Maybe I can have it all in this dusty little town. Gold, frankincense and myrrh along with a scattering of manure and hay…God bundled in cloth lying in a feed trough…glittering lights on the gables of my house marking the way for wise men. On Christmas Eve we’ll feast together as family and before the traditional coconut cream pie, we’ll read Luke chapter 2 which says that Joseph and Mary were told to go to Bethlehem by an oppressive government so they could be counted in a census and that Mary was great with child and she bore this baby and lay him in a manger because there were no hotel rooms.
I’m thankful God endured the boredom of a dusty little town and became flesh and lived among us 2,000 years ago…or I would still be standing next to my driveway chucking rocks at cars with no place to run except into the backyard of my guilt and shame. What a magical monotonous Christmas gift…a gift that is fresh and new not just December 25, but everyday forever.
So this year on Christmas Eve this child will look forward once again and lie in bed with covers pulled up to his chin and stare into the heavens and repeat this in anticipation of the morning to come:
I rejoice in God’s steadfast presence in my life, and in God’s unique presence in the life of Jesus of Nazareth—
born of Mary, growing through childhood into an adult ministry, in all his life manifesting the peace, love, and justice of God;
his voice undimmed by the centuries, his call and his promise as clear to me as it was to his disciples so long ago.
Come to us, Lord Jesus,
Be born in us this night, in our hearts, our minds, our lives.
May the light of your life be kindled in us,
And lead us to the shining truth,
of God with us, God for us, God in us. Amen.
8 thoughts on “Magical Monotonous Christmas”
Absolutely beautifully written….thank you for sharing your story. I hope you and family have a wonderful Christmas!
Thanks Janice Merry Christmas!
Thanks for the wonderful prose, and your thoughtful way of expressing it. — Uncle Rudy
It stirred up those longings for the magic of Christmases of my childhood. Simple times, Santa coming to our one room school, a sack with an apple and orange and ribbon candy, our family gathering to play games together. But how true that our longings are met by the wonder of God coming to earth as a helpless babe – for us!
I’ve enjoyed following your Blog. Thanks for sharing the Celine Dion song. I had not heard and really like it. Merry Christmas!
Glad you enjoy it. Your house is beautiful.

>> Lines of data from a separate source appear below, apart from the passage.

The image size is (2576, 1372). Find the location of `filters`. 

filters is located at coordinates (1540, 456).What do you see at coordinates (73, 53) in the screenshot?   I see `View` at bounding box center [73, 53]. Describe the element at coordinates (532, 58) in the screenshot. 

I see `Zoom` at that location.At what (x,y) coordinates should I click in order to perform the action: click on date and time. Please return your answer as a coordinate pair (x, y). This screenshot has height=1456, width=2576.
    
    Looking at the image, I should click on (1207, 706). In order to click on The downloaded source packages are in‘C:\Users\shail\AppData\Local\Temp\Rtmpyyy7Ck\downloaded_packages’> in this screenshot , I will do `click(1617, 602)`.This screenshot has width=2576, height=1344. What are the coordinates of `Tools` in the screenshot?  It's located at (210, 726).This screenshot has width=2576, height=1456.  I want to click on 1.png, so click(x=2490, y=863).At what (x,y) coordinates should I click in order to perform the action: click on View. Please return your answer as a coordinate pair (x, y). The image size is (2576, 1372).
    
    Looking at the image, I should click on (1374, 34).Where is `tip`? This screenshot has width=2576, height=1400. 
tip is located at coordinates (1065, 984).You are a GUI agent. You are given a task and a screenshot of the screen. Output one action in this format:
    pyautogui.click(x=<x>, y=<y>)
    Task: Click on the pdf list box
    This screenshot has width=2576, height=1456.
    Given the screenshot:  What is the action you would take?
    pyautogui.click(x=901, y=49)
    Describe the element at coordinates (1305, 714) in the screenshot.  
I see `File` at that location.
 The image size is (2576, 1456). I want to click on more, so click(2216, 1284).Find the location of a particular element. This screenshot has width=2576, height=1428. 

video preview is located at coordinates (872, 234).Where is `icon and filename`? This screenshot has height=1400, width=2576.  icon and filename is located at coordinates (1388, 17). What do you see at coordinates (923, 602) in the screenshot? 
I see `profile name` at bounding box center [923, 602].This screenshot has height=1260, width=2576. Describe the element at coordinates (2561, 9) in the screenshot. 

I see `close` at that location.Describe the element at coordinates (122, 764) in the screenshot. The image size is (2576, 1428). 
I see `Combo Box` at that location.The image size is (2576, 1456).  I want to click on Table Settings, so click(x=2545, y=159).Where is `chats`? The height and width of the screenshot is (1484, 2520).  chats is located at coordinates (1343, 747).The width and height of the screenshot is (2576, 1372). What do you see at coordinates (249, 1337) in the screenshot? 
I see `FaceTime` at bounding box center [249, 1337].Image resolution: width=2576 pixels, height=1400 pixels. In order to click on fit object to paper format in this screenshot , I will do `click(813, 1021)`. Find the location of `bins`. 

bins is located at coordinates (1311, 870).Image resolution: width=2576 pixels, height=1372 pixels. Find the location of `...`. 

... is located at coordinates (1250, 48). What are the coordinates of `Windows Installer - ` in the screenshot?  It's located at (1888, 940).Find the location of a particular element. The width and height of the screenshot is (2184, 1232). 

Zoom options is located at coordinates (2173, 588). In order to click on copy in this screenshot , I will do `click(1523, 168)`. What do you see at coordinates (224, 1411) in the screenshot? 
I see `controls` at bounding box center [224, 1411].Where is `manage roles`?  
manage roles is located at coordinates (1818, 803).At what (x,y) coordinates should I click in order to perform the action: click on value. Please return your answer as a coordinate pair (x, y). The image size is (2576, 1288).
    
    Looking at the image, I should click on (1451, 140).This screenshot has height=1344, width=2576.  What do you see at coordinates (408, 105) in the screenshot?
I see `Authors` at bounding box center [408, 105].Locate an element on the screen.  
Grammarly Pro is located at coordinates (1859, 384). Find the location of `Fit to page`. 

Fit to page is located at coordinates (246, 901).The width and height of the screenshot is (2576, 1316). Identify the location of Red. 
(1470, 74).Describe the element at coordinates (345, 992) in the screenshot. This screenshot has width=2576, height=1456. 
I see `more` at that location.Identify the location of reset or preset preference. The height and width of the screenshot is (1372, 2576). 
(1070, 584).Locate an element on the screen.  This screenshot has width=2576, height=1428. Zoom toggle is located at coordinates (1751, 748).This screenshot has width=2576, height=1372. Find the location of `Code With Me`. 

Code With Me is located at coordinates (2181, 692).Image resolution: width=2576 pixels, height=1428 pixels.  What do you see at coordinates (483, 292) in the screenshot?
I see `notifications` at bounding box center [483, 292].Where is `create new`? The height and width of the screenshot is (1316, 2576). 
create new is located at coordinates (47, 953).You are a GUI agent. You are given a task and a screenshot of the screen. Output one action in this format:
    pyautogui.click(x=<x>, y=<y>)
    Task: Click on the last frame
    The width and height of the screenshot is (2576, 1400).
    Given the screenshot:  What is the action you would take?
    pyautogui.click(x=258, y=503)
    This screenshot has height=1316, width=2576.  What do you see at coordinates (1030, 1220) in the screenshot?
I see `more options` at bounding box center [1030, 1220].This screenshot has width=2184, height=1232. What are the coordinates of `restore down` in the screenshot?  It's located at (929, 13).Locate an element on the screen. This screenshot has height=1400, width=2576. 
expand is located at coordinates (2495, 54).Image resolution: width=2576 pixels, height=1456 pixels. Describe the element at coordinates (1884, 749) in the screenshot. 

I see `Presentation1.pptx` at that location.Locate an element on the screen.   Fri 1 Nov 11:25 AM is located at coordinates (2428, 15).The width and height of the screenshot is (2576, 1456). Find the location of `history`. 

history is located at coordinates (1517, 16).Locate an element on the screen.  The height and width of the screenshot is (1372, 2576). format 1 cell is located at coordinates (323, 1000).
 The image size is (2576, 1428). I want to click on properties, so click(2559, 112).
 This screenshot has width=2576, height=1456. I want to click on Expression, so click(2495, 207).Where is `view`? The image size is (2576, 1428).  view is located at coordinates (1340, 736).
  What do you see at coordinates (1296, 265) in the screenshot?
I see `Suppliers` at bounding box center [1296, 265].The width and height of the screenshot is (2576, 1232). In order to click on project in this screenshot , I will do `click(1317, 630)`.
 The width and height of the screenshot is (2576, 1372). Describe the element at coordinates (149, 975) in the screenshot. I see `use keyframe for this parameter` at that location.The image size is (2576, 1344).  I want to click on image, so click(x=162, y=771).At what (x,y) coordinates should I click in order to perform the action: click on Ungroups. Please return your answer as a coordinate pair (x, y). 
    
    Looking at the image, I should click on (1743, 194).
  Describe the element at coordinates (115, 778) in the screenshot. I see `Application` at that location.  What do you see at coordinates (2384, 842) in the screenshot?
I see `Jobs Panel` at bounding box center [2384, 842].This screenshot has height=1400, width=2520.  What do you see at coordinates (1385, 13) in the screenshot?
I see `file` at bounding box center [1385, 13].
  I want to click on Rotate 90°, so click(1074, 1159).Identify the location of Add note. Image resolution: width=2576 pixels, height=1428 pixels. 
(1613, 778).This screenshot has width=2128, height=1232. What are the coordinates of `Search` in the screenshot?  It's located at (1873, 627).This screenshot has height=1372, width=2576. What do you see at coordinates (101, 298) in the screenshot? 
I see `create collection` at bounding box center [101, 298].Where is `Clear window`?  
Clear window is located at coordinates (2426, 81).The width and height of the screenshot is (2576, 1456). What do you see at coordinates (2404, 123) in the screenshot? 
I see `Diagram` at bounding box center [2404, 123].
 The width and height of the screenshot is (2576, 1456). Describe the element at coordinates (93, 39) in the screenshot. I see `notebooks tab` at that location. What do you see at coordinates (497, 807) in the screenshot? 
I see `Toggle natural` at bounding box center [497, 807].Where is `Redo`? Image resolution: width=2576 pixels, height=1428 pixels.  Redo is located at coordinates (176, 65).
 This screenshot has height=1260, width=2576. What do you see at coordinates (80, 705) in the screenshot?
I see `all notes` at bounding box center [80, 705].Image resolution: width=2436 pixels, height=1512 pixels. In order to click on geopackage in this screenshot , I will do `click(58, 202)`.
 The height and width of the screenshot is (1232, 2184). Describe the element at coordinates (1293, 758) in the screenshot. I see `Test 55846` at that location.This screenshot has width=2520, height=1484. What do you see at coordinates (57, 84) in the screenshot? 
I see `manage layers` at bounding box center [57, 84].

Thanks for having us over and hosting the neighborhood in your home. It was fun to see everyone.
First sin? Hurling rocks against the passing cars. Second sin? Chasing your youngest male cousin around the front yard of our grandparents’ house in Caney and whipping him with those long catalpa pods (that resembled giant green beans) until he yelped. Yep, there’s going to be some answerin’ to do someday, Cousin Brent, for all that orneriness during your youth. Great story . . . and great memories.
Yes I think the good Lord forgets and somehow I don’t, carrying around stuff like that but obviously you turned out just fine. Hope you and your family are happy and well and having a Merry Christmas.